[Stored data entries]
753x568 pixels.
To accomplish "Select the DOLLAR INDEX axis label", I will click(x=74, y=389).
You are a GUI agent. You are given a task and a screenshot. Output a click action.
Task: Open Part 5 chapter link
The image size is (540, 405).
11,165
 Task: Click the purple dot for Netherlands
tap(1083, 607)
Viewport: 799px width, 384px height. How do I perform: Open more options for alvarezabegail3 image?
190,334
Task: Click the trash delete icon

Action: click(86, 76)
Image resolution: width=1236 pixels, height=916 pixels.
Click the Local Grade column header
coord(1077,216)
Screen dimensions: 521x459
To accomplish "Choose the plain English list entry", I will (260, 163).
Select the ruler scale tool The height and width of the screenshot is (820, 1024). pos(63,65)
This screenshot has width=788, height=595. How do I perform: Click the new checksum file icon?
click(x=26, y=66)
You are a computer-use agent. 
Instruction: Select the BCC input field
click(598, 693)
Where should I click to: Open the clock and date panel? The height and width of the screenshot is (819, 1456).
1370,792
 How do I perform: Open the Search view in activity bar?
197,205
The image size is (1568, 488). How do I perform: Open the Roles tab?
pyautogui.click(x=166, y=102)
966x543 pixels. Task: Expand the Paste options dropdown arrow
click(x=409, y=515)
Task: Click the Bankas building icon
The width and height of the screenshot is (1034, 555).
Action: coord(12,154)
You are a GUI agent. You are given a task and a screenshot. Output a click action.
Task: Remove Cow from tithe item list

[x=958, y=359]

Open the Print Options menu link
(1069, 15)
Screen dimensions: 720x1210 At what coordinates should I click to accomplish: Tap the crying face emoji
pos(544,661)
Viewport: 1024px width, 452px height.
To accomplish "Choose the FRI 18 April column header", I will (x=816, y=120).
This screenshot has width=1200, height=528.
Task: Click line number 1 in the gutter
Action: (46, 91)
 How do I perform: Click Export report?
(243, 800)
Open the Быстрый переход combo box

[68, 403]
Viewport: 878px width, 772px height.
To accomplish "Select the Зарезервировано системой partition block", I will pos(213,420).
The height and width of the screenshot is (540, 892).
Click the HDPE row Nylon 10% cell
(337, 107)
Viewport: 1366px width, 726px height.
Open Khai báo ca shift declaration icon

**TASK ITEM:**
Output the lines above exactly, but only those between the line holding "Task: Click the trash delete icon" and the line holding "Select the ruler", inclusive.

**ANSWER BELOW:**
Task: Click the trash delete icon

Action: click(86, 76)
Image resolution: width=1236 pixels, height=916 pixels.
Click the Local Grade column header
coord(1077,216)
Screen dimensions: 521x459
To accomplish "Choose the plain English list entry", I will (260, 163).
Select the ruler scale tool The height and width of the screenshot is (820, 1024). pos(63,65)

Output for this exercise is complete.